WHAT THIS TASK INVOLVES: All entries are to be copied exactly, with pictures removed.

•••

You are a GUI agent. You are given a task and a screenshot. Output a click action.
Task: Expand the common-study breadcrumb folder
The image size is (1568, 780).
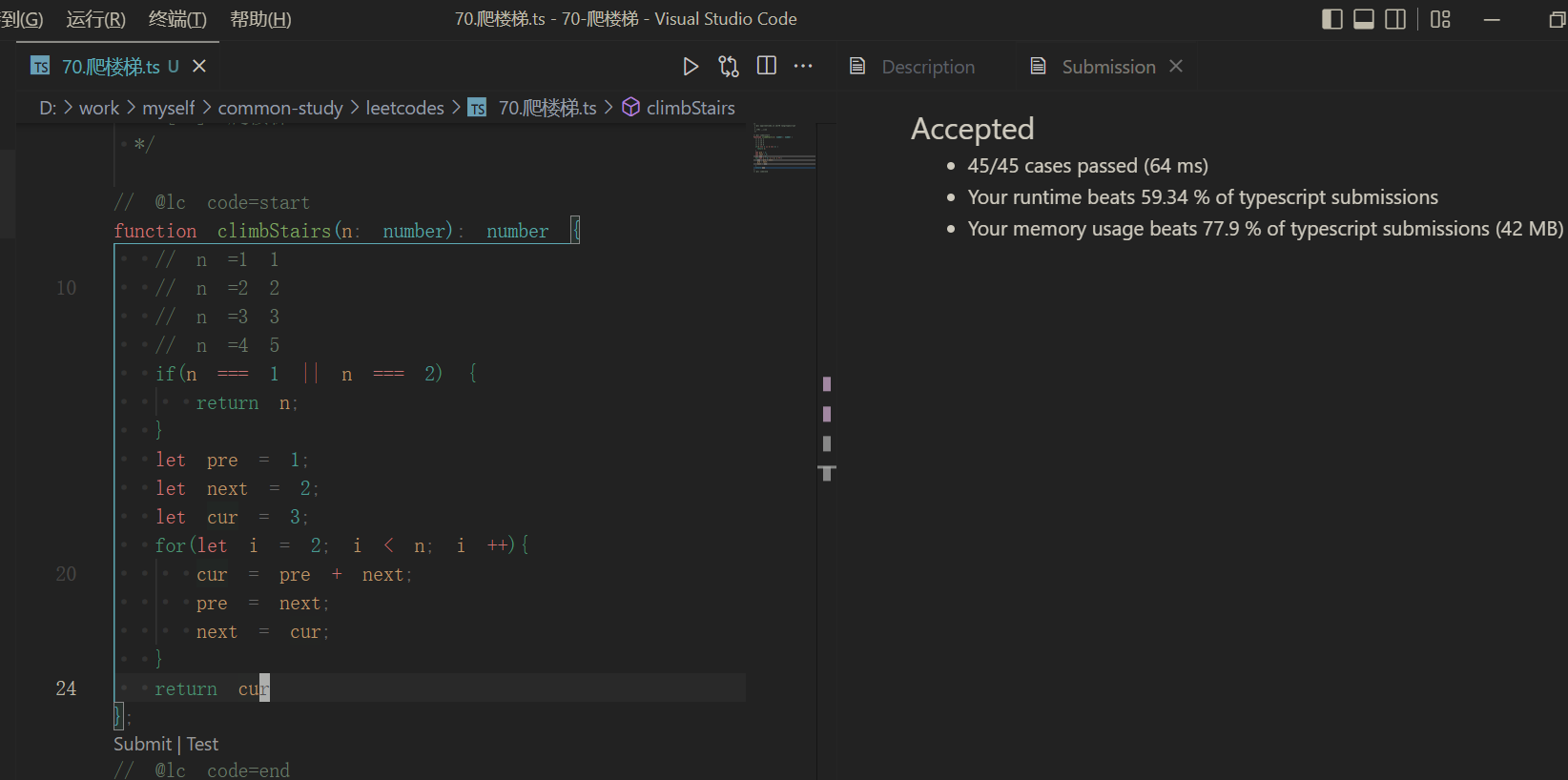point(279,108)
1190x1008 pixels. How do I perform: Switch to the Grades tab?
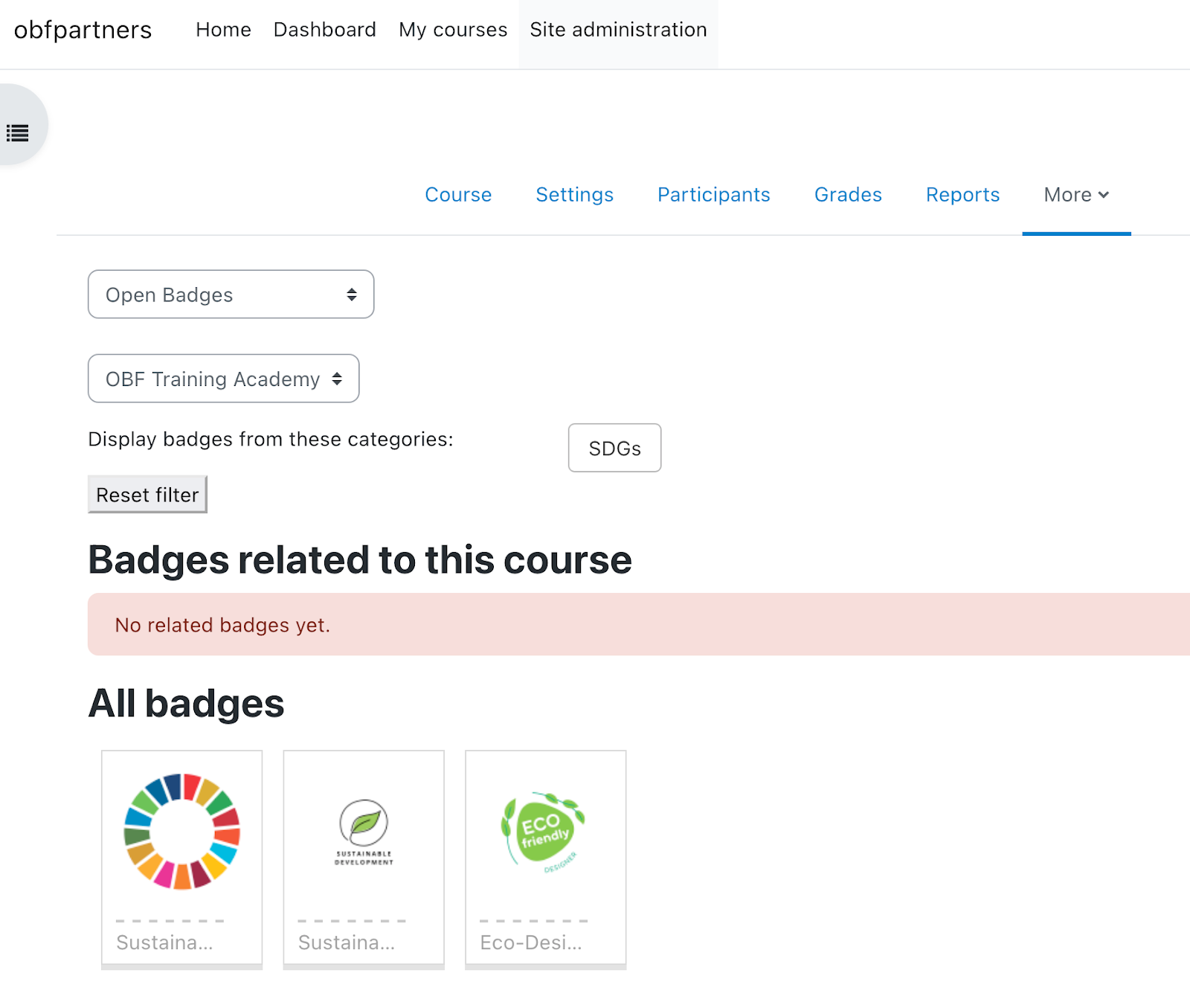848,195
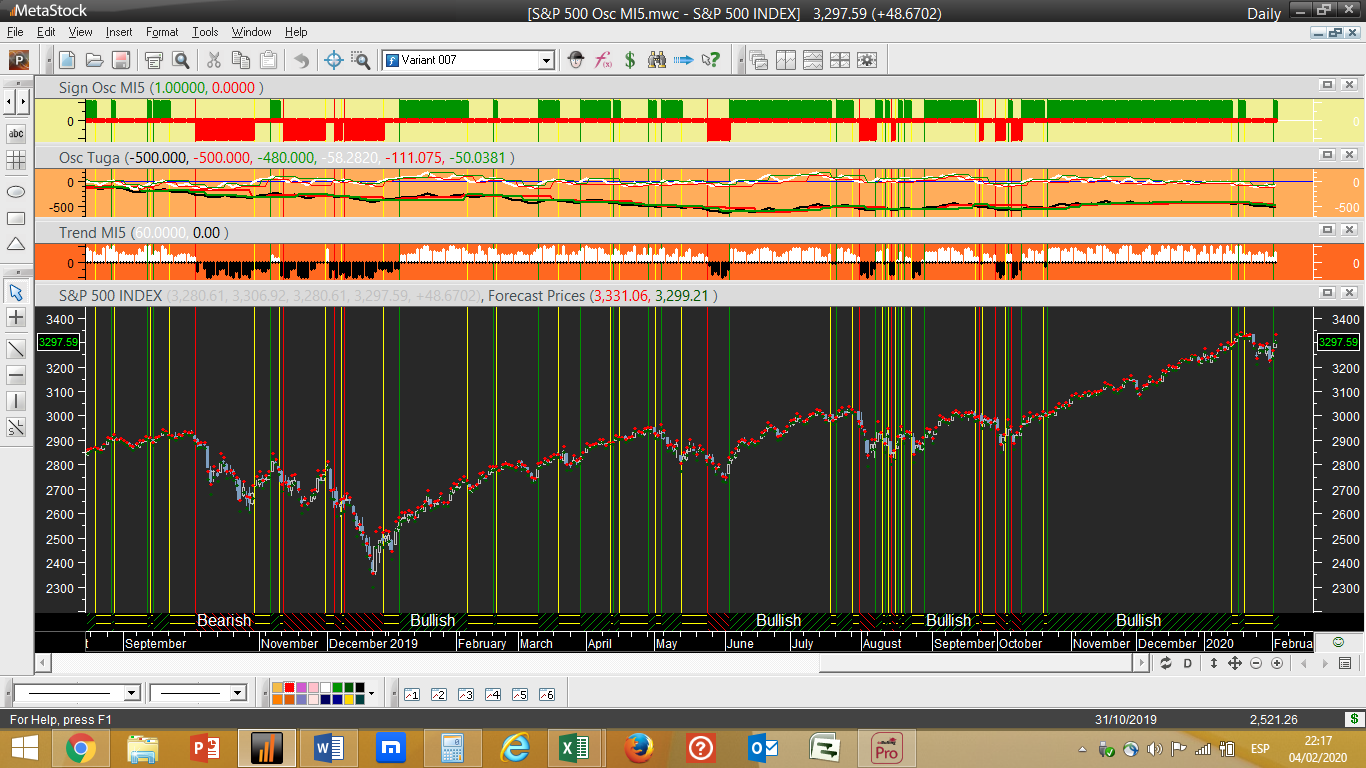Pick the red color swatch

pyautogui.click(x=289, y=688)
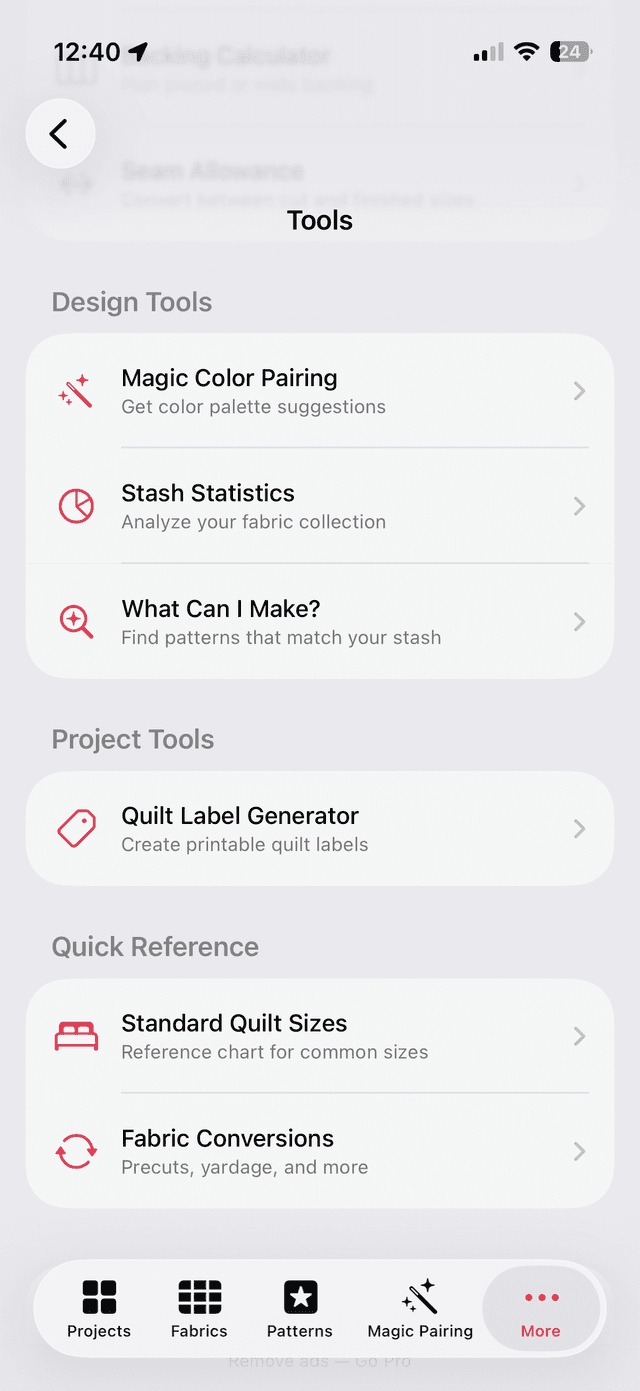Viewport: 640px width, 1391px height.
Task: Tap the chevron next to Fabric Conversions
Action: (579, 1152)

•••

ANSWER BOX:
You are a GUI agent. You are given a task and a screenshot. Output a click action.
Task: Expand the common-study breadcrumb folder
The image size is (1568, 780).
point(279,108)
1190x1008 pixels. How do I perform: Switch to the Grades tab?
848,195
Pick the red color swatch

pyautogui.click(x=289, y=688)
Viewport: 640px width, 1391px height.
Task: Tap the chevron next to Fabric Conversions
Action: (579, 1152)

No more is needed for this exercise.